無責任な私たちに必要な、オリエンテーション
                国立、矢川駅北側の桜 東京電力は、世界史に残るような大事故を起こしたのに、1人の逮捕者も、出ていません。小さなバス会社が、衝突事故で何人かの...
 

 ヴァン・デ・コーク教授のおかげで、「PTSDは、…安心・安全で、約束に基づいた、見通しと一貫性のある養育のやり方で育てられた子ども達が、一回の事件・事故によるトラウマの影響を捉えるのに相応しい診断だ」と分かりましたね。すると、今のニッポンの、長時間労働、長時間通勤、増える1人親家庭、職場に長時間いるのが職場への忠誠の証のように見る錯覚の横行、非正規労働者や女性に対する差別と、それに基づく経済的不平等があまりにもひどい状況では、PTSDの診断が相応しくなるような、まともな家庭は、今のニッポンには絶滅危惧種です。すなわち、質量ともに、子どもと十分やり取りがあり、安心・安全が保障され、約束に基づいた、見通しと一貫性のある養育のやり方を日々実行することが出来る家庭って、100に1つも、ないんじゃないですか?

 もしも、その通りなら、どんな震災や災害があろうと、今のニッポン、PTSDは非常にレアケース、ということになるでしょう。これは、私の心理臨床の実感を、学問的に裏付けてもらった感じがしています。あの勘違いで不勉強な「専門家」に感じていたウソとゴマカシの臭いが「やっぱりね」とばかりに、ヴァン・デ・コーク教授の論説によって、裏書されましたね。

 今晩も、今から7年前、311(2011)を遡って2年前、ヴァン・デ・コーク教授が、2009年に出した、発達トラウマ障害(DTD : defelopmental trauma disorder)をDSM-Ⅴにハッキリと入れてね、という提案書(http://www.traumacenter.org/announcements/DTD_papers_Oct_09.pdf) の4日目。
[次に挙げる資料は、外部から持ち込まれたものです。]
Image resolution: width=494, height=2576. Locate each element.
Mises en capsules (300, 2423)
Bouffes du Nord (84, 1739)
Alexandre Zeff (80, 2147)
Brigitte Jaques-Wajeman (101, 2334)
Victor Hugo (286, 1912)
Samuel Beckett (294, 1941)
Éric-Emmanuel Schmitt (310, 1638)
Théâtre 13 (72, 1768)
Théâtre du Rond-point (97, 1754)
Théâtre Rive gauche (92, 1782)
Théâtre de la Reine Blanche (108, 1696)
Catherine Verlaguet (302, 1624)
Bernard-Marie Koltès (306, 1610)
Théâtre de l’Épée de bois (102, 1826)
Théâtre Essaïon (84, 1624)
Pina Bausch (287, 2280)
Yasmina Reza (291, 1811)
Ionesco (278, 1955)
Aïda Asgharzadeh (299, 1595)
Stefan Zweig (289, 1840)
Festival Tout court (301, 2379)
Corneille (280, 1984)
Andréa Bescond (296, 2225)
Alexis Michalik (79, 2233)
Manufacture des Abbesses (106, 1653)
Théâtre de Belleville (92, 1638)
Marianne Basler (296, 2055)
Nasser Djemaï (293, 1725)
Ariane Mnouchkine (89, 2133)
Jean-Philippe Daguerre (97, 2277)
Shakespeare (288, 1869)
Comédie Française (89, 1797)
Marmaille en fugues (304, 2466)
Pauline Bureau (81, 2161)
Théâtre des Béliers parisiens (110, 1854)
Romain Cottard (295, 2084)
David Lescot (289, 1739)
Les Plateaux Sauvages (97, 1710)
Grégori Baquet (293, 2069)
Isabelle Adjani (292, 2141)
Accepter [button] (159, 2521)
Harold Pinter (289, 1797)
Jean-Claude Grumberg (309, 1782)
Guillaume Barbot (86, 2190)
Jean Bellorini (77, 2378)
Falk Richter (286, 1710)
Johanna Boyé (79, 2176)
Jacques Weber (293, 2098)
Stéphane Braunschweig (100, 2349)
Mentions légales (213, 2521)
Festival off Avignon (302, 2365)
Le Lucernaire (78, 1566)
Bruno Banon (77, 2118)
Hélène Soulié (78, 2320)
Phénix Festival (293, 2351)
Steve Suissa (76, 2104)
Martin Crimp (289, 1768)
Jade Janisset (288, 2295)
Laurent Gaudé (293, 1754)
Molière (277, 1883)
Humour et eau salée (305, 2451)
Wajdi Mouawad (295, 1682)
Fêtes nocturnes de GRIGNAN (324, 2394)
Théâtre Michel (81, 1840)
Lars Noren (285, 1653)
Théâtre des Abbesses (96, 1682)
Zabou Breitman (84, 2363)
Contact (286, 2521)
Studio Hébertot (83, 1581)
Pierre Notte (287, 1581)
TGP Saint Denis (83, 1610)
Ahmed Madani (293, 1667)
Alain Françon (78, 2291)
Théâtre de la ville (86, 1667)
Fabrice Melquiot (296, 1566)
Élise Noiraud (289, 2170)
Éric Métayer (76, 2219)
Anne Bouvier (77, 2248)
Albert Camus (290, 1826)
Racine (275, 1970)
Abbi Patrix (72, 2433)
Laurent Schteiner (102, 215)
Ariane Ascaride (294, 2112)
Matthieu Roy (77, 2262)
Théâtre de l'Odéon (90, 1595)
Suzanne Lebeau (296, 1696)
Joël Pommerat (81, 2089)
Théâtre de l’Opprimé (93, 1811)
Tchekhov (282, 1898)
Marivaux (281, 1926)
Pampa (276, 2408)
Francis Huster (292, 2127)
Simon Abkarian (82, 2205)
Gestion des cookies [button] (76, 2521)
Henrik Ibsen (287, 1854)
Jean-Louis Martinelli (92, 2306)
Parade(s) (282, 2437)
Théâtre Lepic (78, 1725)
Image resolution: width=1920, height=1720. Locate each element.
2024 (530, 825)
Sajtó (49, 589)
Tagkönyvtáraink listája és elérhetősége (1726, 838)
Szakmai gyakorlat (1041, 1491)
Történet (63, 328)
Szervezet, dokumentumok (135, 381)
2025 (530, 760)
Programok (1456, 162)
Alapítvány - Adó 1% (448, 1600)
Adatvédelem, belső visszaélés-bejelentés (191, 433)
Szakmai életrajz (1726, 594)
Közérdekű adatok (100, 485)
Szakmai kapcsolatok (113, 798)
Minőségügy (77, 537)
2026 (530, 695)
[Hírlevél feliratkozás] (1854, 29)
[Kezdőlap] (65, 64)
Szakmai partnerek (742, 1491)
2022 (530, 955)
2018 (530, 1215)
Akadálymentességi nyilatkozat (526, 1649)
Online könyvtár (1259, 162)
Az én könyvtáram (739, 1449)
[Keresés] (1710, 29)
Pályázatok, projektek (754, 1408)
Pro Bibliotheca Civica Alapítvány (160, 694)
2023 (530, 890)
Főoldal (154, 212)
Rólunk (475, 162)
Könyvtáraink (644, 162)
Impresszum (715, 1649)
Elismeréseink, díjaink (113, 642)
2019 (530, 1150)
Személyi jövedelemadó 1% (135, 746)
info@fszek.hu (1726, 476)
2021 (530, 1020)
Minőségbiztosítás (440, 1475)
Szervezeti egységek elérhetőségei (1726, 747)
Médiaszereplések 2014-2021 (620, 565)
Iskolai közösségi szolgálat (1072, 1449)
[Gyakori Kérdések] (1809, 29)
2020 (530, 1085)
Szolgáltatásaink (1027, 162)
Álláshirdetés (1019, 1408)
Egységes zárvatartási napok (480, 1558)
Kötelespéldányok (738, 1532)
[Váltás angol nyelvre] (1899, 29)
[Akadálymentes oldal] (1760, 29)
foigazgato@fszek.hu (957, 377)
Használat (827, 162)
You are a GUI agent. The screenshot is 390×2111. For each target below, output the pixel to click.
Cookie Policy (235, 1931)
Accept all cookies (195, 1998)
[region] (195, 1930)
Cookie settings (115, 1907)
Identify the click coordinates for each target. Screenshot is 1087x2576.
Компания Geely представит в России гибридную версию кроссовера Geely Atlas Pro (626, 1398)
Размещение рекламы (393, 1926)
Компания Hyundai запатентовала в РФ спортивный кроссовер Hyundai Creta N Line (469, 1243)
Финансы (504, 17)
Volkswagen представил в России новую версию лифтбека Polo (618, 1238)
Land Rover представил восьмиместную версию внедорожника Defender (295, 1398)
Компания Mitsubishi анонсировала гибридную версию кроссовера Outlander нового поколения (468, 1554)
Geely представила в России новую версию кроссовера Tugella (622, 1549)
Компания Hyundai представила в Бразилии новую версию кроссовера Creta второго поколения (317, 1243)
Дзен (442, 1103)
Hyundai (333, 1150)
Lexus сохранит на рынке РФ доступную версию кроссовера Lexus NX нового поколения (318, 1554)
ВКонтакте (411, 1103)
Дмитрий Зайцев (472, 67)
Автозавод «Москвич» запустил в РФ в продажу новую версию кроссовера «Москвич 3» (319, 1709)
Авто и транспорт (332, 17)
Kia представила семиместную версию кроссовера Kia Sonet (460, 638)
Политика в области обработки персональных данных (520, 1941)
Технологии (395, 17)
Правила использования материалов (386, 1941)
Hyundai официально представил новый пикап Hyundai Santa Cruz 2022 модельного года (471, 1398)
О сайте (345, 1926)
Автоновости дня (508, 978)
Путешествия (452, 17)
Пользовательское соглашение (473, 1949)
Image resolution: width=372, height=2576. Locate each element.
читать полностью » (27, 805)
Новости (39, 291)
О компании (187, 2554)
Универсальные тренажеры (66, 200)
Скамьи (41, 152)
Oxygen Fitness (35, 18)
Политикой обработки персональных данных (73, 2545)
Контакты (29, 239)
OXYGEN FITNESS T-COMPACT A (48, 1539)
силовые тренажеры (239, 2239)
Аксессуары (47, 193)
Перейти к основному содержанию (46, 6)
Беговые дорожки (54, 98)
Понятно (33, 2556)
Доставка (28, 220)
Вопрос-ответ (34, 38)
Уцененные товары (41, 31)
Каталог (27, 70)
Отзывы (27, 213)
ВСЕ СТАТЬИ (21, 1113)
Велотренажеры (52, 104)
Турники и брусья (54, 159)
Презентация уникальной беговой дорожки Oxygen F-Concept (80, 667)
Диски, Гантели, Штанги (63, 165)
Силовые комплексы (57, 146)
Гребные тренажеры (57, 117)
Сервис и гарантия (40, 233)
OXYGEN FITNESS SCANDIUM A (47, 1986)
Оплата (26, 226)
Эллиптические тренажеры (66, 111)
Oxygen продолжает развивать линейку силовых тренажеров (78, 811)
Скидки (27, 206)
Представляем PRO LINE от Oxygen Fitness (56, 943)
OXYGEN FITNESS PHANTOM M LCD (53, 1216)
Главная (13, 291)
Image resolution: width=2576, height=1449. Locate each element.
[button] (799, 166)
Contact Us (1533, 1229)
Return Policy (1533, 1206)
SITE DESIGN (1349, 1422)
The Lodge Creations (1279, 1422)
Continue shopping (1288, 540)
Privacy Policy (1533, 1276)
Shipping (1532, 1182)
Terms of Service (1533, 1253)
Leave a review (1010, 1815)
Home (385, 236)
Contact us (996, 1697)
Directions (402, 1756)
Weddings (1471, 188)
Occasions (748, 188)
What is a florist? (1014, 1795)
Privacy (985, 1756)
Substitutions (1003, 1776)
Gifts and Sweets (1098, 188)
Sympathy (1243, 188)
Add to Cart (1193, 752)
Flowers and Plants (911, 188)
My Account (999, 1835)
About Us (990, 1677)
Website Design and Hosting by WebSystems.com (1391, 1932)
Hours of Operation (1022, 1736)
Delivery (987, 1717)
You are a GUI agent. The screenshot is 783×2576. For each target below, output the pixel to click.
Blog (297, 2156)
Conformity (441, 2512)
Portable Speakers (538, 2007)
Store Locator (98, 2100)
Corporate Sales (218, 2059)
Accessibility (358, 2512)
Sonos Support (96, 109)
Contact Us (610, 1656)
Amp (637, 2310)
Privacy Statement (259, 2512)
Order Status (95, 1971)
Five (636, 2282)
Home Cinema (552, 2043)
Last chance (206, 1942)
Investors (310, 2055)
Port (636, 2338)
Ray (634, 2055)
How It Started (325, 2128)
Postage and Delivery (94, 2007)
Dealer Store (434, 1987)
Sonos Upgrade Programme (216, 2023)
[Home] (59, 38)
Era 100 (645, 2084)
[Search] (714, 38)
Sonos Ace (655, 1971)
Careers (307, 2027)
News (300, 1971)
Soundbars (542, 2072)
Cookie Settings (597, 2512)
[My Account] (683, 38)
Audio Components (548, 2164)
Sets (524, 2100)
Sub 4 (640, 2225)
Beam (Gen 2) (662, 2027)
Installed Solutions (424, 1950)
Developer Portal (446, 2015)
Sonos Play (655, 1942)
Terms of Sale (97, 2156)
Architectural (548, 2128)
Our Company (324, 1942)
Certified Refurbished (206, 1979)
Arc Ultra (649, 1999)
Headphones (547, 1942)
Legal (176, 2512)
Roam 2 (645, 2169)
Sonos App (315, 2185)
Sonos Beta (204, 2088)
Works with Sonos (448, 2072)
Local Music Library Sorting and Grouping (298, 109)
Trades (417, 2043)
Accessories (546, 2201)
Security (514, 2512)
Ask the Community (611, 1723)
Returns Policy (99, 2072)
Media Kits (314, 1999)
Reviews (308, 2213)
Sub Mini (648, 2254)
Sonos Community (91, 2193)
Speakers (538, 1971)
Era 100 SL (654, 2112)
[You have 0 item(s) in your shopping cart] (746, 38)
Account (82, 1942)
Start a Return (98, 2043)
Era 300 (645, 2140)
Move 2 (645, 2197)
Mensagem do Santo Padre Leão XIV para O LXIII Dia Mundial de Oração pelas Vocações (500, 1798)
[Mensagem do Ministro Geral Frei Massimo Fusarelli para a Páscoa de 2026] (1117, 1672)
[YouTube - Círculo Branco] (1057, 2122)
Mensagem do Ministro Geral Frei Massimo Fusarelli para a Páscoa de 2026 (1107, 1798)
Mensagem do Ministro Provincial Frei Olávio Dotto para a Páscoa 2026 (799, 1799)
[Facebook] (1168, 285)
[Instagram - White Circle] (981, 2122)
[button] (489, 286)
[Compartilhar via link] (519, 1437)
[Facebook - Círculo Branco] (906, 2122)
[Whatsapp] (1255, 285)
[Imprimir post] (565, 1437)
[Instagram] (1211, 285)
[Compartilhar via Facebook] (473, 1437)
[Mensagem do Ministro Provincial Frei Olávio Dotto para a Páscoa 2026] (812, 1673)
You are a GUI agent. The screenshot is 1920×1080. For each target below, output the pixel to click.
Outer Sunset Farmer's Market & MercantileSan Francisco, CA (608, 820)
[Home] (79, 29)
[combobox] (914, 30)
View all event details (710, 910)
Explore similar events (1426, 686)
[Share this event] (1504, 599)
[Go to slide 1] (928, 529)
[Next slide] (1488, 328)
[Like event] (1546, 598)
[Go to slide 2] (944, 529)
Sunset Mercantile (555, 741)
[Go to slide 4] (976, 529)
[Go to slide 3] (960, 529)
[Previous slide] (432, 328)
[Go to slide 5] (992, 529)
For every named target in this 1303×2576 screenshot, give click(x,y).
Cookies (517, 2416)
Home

 序章(イントロダクション)から、昨日の第5パラグラフの続きで、今晩は第六パラグラフ。

 

 

 

 

 

 1,699人の、トラウマを焦点にした治療を、国立子どもトラウマ・ストレス・ネットワークの25のネットサイトで受けた子ども達を調べた調査(スピナゾーラ等、2005)によると、大多数(78%)の子ども達が、いろんな対人間暴力に、長期に渡ってさらされてきたことが示されました。それも、第3様式の(母親による、赤ちゃんの頃から繰り返された、虐待やネグレクトによる)トラウマです。その内、PTSDの診断基準を満たしたのは、25%以下でした。重大事故や病気に遭遇したのは、10%もいませんでした。トラウマの後遺症のあるほとんどの子どもたちは、PTSDの診断基準ではとらえられませんでした。少なくとも50%の子どもたちが、1)感情のコントロールが出来ない、2)集中力をたもつことができない、3)自分は悪い子と思っている、4)衝動を抑えられない、5)攻撃的、6)危ないことをする、などの点で、重度の混乱があります。このような研究成果は、過去20年に渡って、子どもの頃に受けた対人間暴力のトラウマが、10000人の子どもたちに対して、どのような影響があるのかを研究した、夥しい、疫学的、生物学的、心理学的研究と一致したんですね。いまは、他に診断の選択肢が1つもありませんから、このような症状は、関係のないように思える併存する様々な病気、たとえば、うつ病、ADHD、PTSD、行為障害、恐怖不安、反応性愛着障害、分離不安などと、曲げて診断されなくてはなりません。シカゴ・子どもトラウマ・センターから得たデータを分析したところ、不適切な養育のやり方をされて、現在進行形のトラウマになるストレスに晒され続けている子ども達は、他のトラウマを負わされた子どもたちに比べて、トラウマとは無関係な診断がされることが、1.5倍も多いことが明らかになりました。データを見れば、いろんな併存する病気に診断されてしまう泥沼を抜け出し、こういった子どもたちの、様々な症状を一貫して説明する、新たな診断名をハッキリと示すことが、急務です。

 

 

 

 

 

 かくして、発達トラウマ障害≒愛着障害という診断名が提案されるに至ったわけですね。

 今晩の最後のところで、子どもが示すいろんな症状を一貫して(ひとまとめに)説明する診断名が必要だ、と、ヴァン・デ・コーク教授が言ってますでしょ。これは、一昨年度、私自身、30を超える学校を回って、子どもが示す症状を「発達トラウマ障害」として一貫して、ひとまとめにして説明したときに、多くの教員が「今までバラバラだったことが、一貫して、1つのものとして理解できてよかった」と言われたことと同じでしょうね。